House to vote on NEA elimination this week Ron Paul will fulfill vow to uphold Constitution, abolish agency
For Release:Tuesday, July 8, 1997

House to vote on NEA elimination this week Ron Paul will fulfill vow to uphold Constitution, abolish agency Abolishing the National Endowment for the Arts will be on the agenda of the US House of Representatives this week during debate on the Interior Appropriations Act (HR 2016), with a vote possible as early as Wednesday night. When the Members of Congress cast their votes, at least one member will be favoring the complete abolishment of the agency.

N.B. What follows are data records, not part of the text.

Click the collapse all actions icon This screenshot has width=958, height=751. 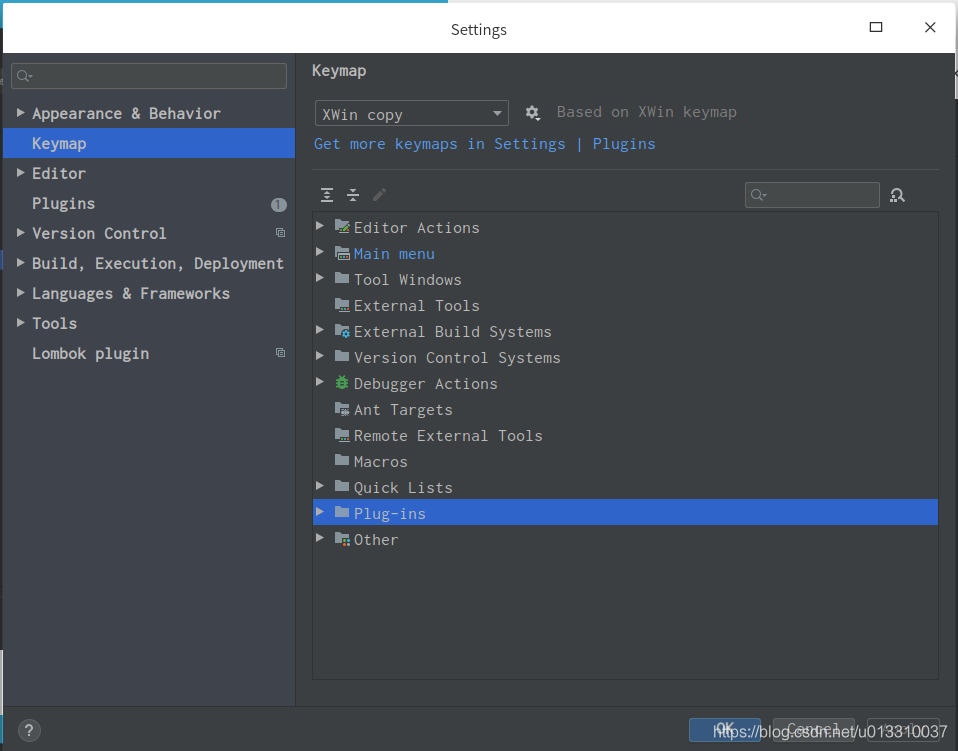[353, 195]
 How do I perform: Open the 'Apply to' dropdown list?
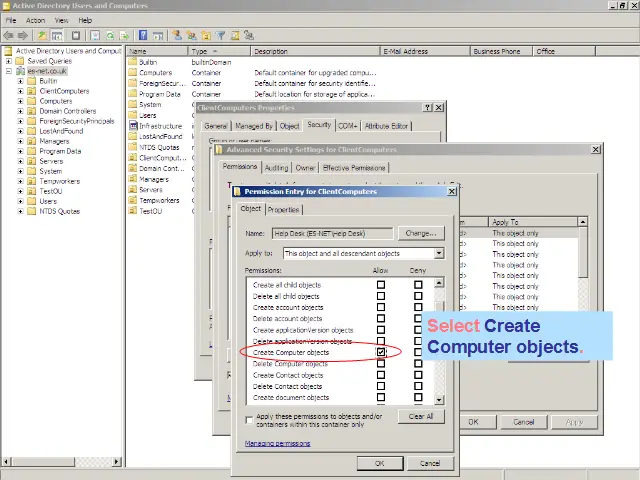439,254
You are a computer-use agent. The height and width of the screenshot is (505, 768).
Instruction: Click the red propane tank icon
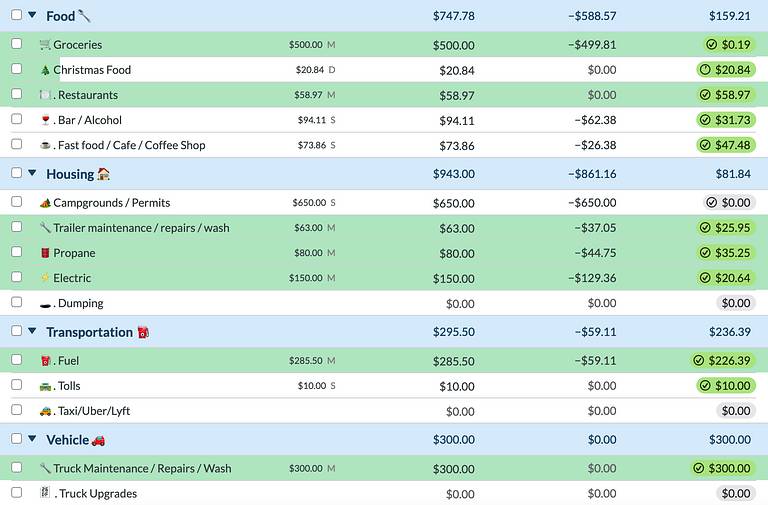point(45,253)
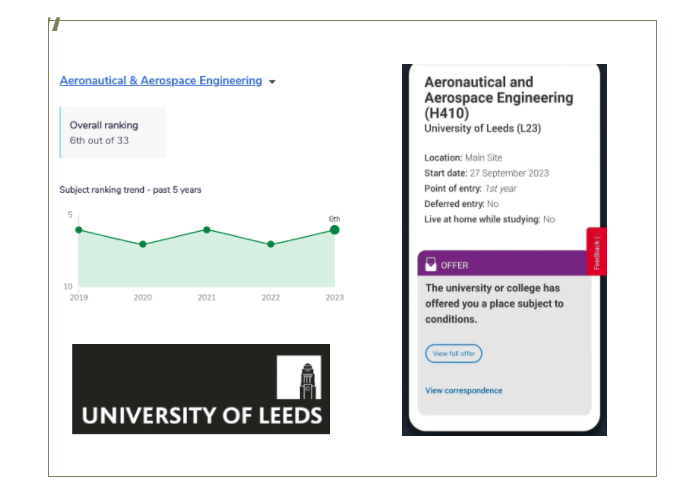Select the 2023 data point on the chart
The image size is (686, 504).
335,230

"There is absolutely no constitutional basis for the NEA, it is simply a function which the federal government has no business funding," said US Representative Ron Paul (R-Surfside, Texas). "How can we justify this spending? A $100 million a year is what this organization has been costing us: a $100 million every year would have either meant a serious tax cut for Americans, or, at the very least, could have been used to slow the bankruptcy the Social Security trust fund. Even if you can get past the fact that the NEA's existence is unconstitutional, we cannot afford it. I have a hard time with Congress telling our nation's veterans that we have to play games with their benefits to save money, while at the same time we spend money on these kinds of programs."

Paul will be voting for the measure, which calls for the complete phase-out of the NEA.

"How does one publicly fund the arts? What gives the NEA the absolute authority to dictate what is and is not art? What we have seen the NEA call art is what people in the 14th District of Texas rightly call pornographic, blasphemous trash."

The Hollywood elite has called for the continued public funding of the NEA, so Paul said that perhaps they should put their own money forward.

"It's easy to be generous with taxpayers' money, with other people's money, and the NEA's supporters like to say this is 'only a $100 million;' well, that's a lot of money to me and my constituents, so I cannot help but wonder why those people who feel so strongly about this don't just fund this program themselves and not bilk the taxpayers," said Paul.

In an open letter sent to all his colleagues in the House of Representatives, Paul called voting to abolish the NEA a good, easy place to start on the path to a fiscal and constitutional responsibility.

"America's century-long experiment with unconstitutional government has failed. It's time to eliminate unconstitutional programs and agencies and return to a government of enumerated powers as envisioned by the" founding fathers.